## Source data
---
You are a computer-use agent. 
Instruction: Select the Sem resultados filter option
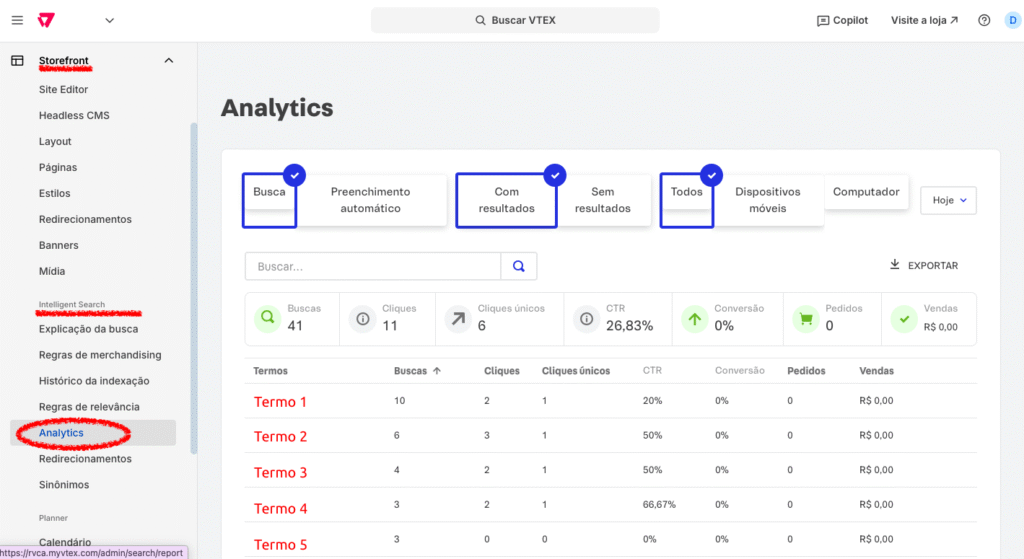tap(602, 200)
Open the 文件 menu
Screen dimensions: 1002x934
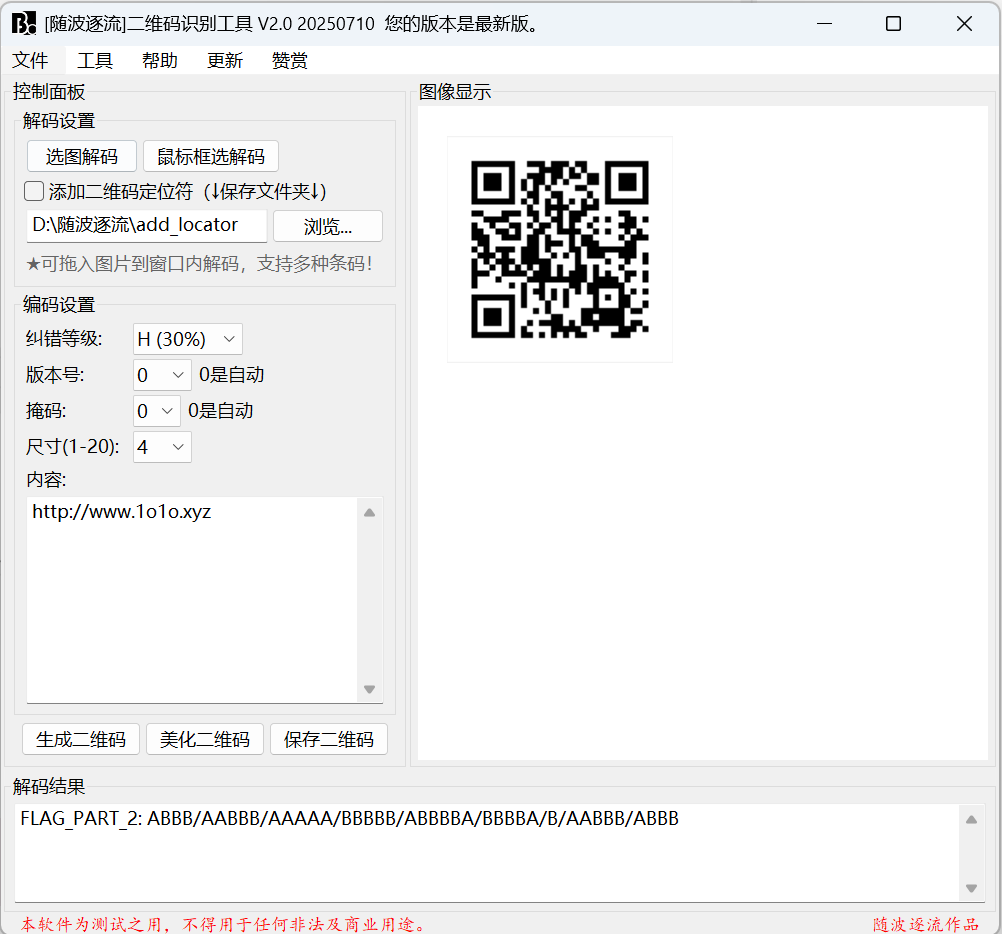(x=30, y=61)
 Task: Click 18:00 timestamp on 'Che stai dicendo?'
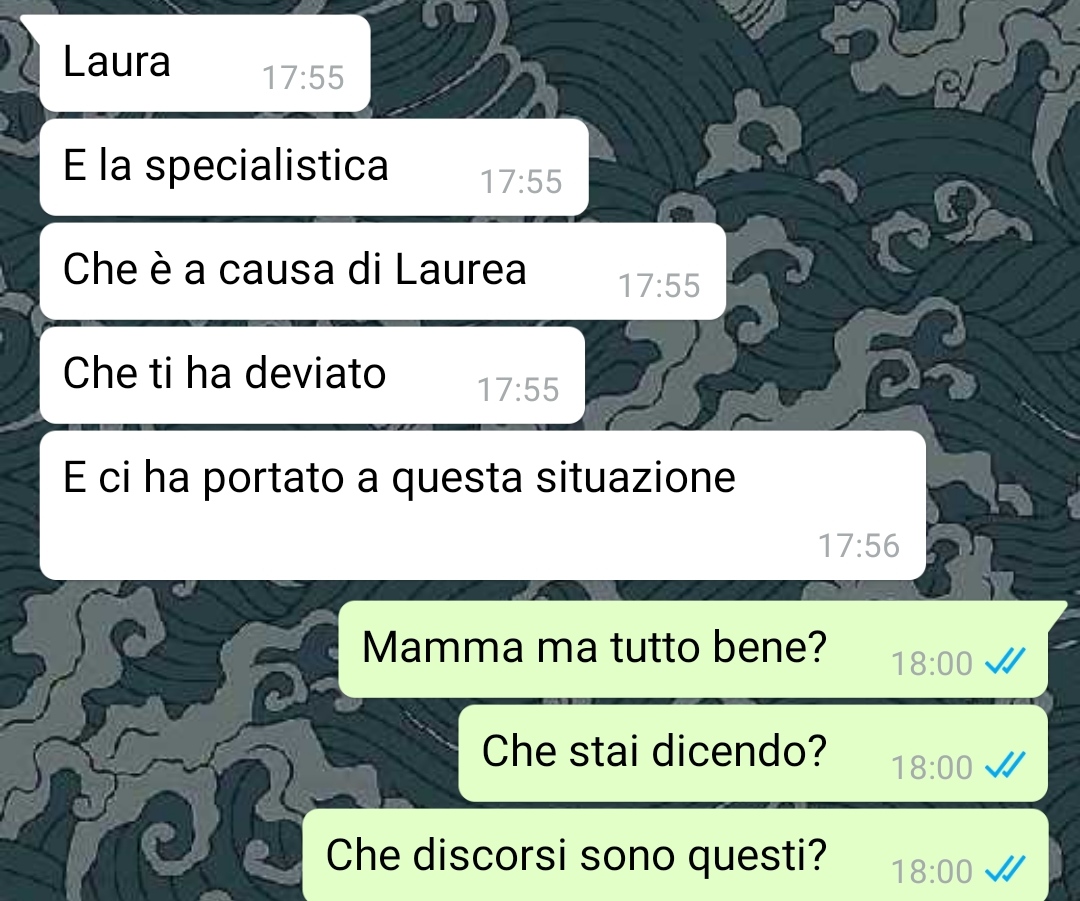click(932, 767)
---
## What the task asks
Write out exactly the lines that run from the one containing "Instruction: Select the" to the last line of the entries above, both ends kept, pictures left out.

## Output of the exercise
Instruction: Select the Sem resultados filter option
tap(602, 200)
Open the 文件 menu
Screen dimensions: 1002x934
(x=30, y=61)
 Task: Click 18:00 timestamp on 'Che stai dicendo?'
click(932, 767)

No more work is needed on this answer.